* _Try it_: Beginning with the line that contains "Where should I click to: Click the Create", print each line to the end of the data exactly. Omit the pictures.

* _Data for analysis_:
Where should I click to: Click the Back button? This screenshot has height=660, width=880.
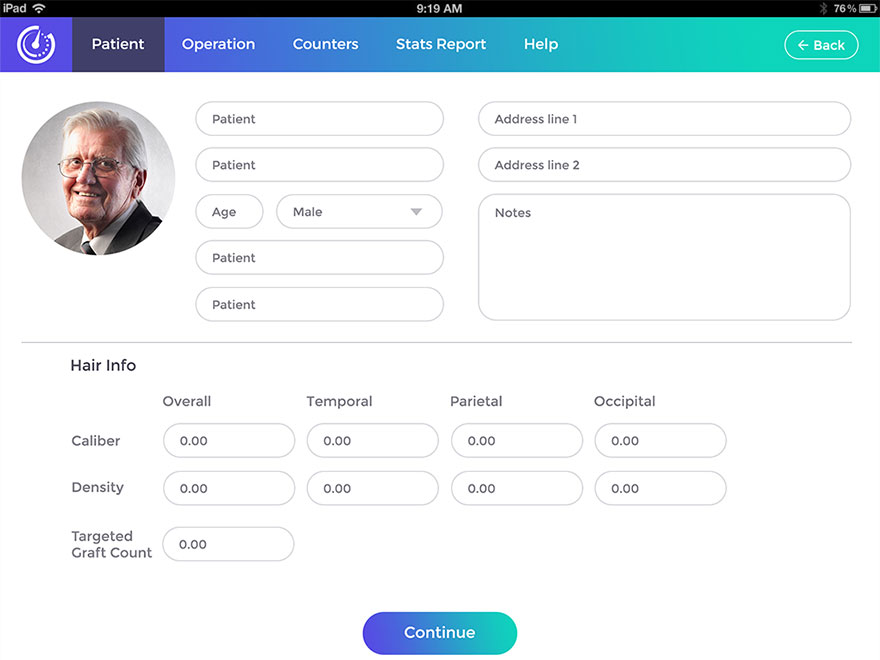coord(821,44)
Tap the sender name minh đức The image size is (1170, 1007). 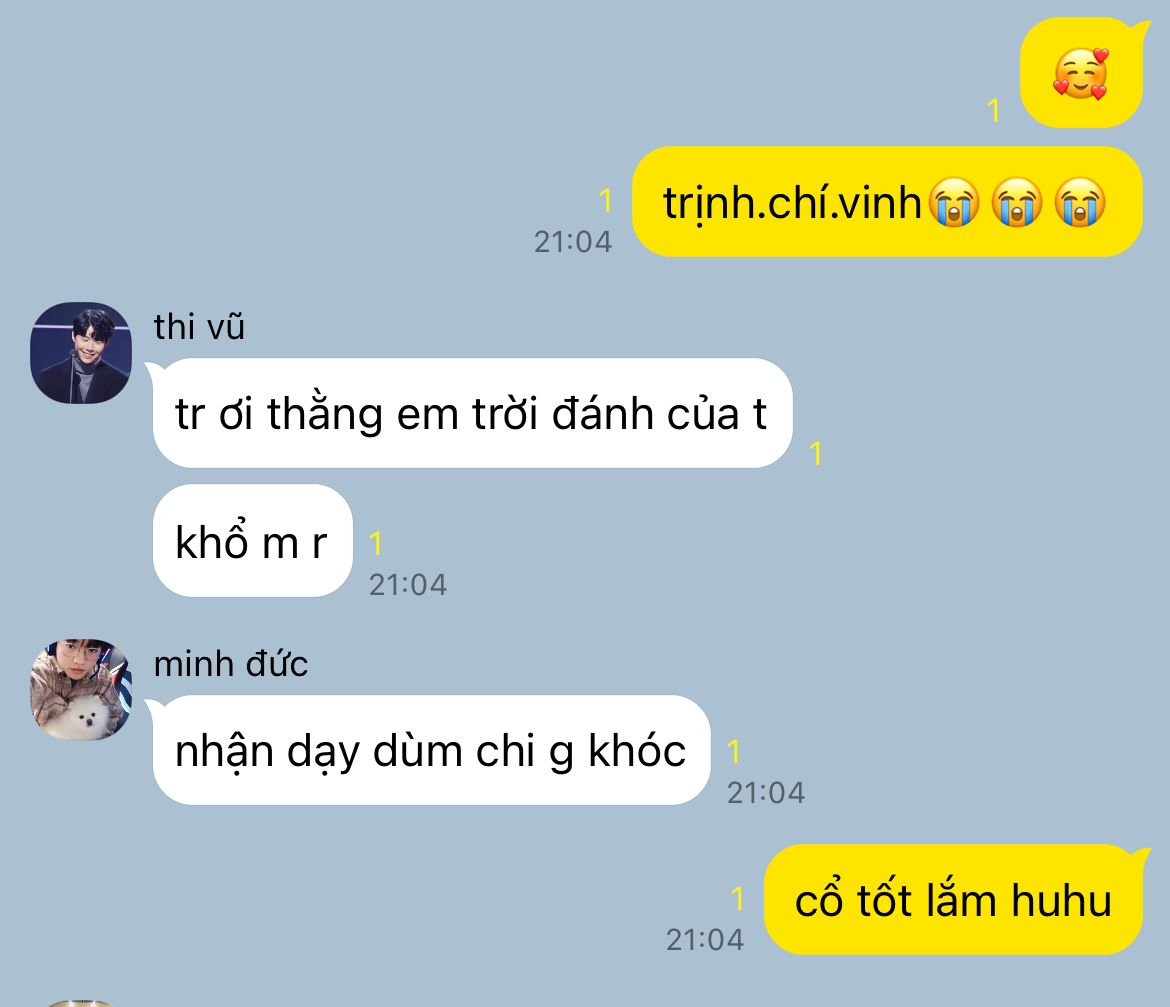coord(231,664)
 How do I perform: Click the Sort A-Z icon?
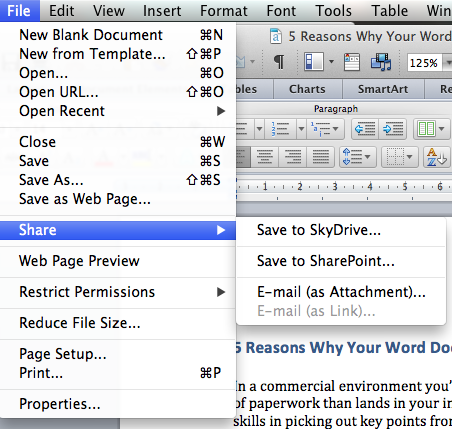click(x=437, y=157)
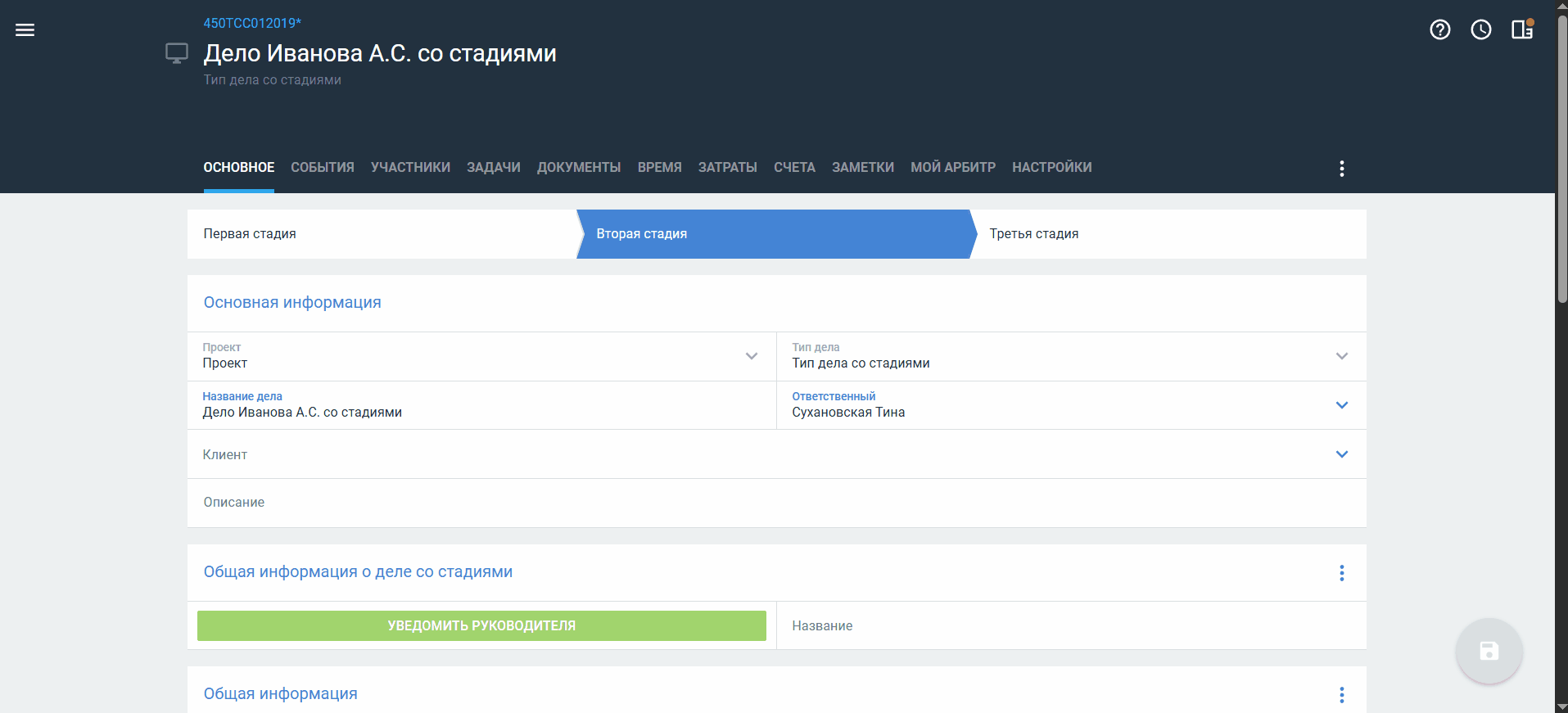
Task: Open the three-dot menu for Общая информация section
Action: [x=1341, y=695]
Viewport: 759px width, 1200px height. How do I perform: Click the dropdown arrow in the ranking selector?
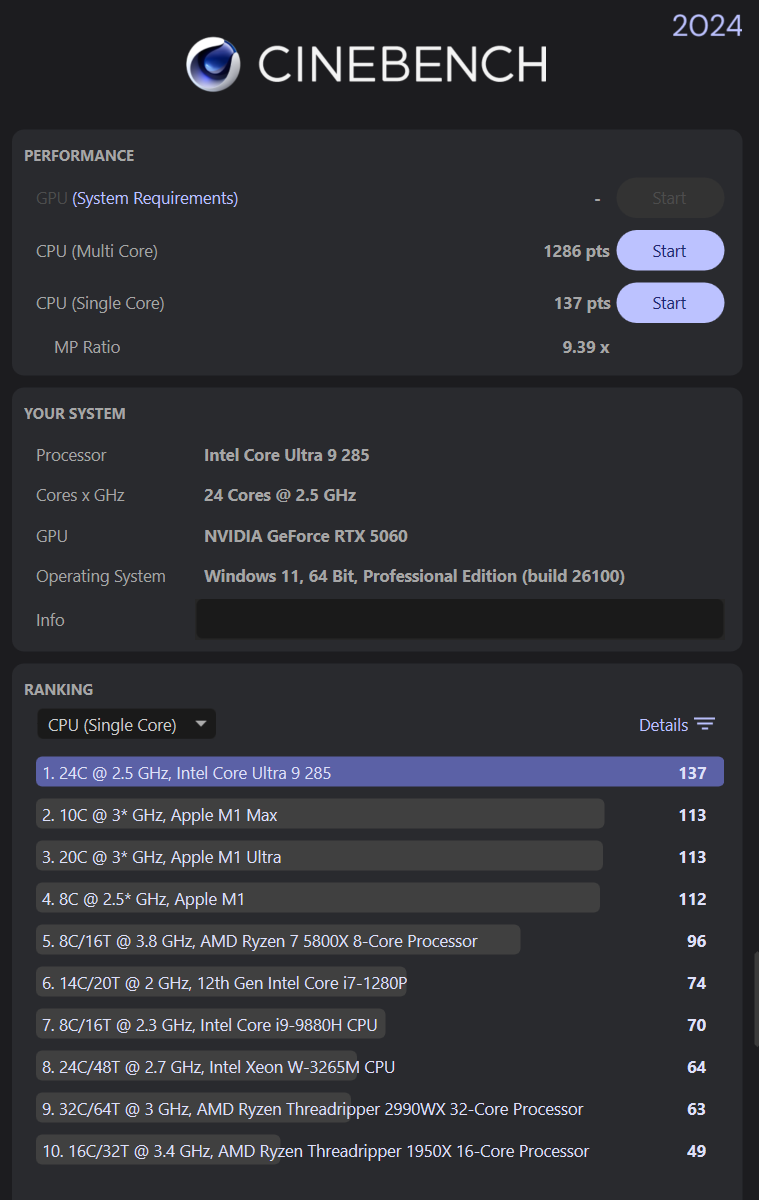click(x=201, y=724)
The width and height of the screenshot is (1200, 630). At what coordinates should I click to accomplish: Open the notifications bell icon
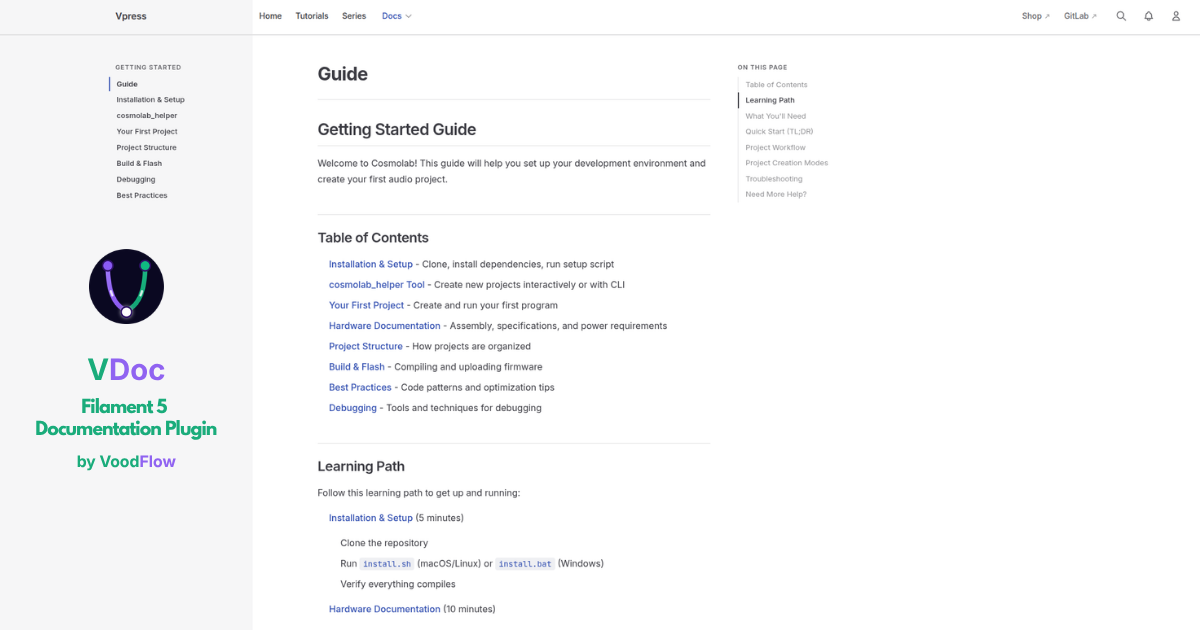1149,16
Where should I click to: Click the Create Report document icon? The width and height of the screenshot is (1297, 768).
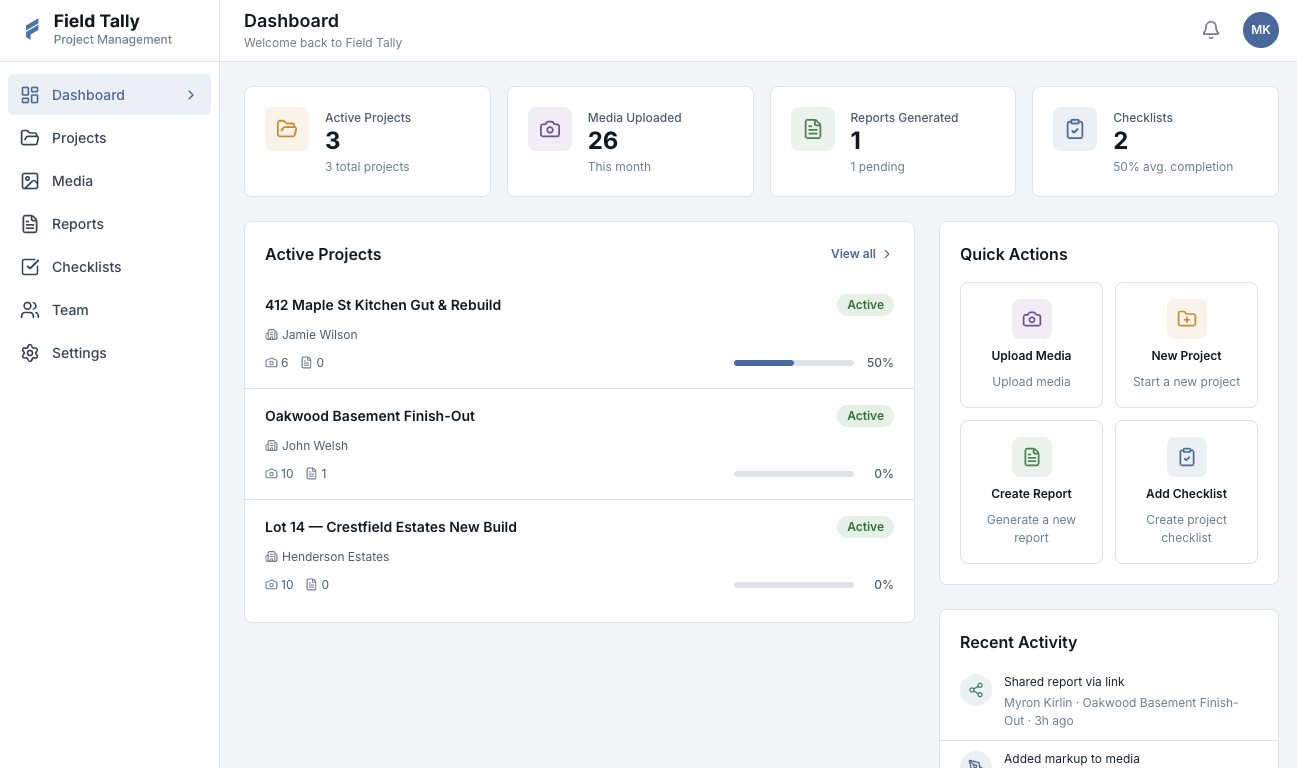pos(1031,457)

* _Response below_:
Where should I click to: Click the Create Report document icon? The width and height of the screenshot is (1297, 768).
pos(1031,457)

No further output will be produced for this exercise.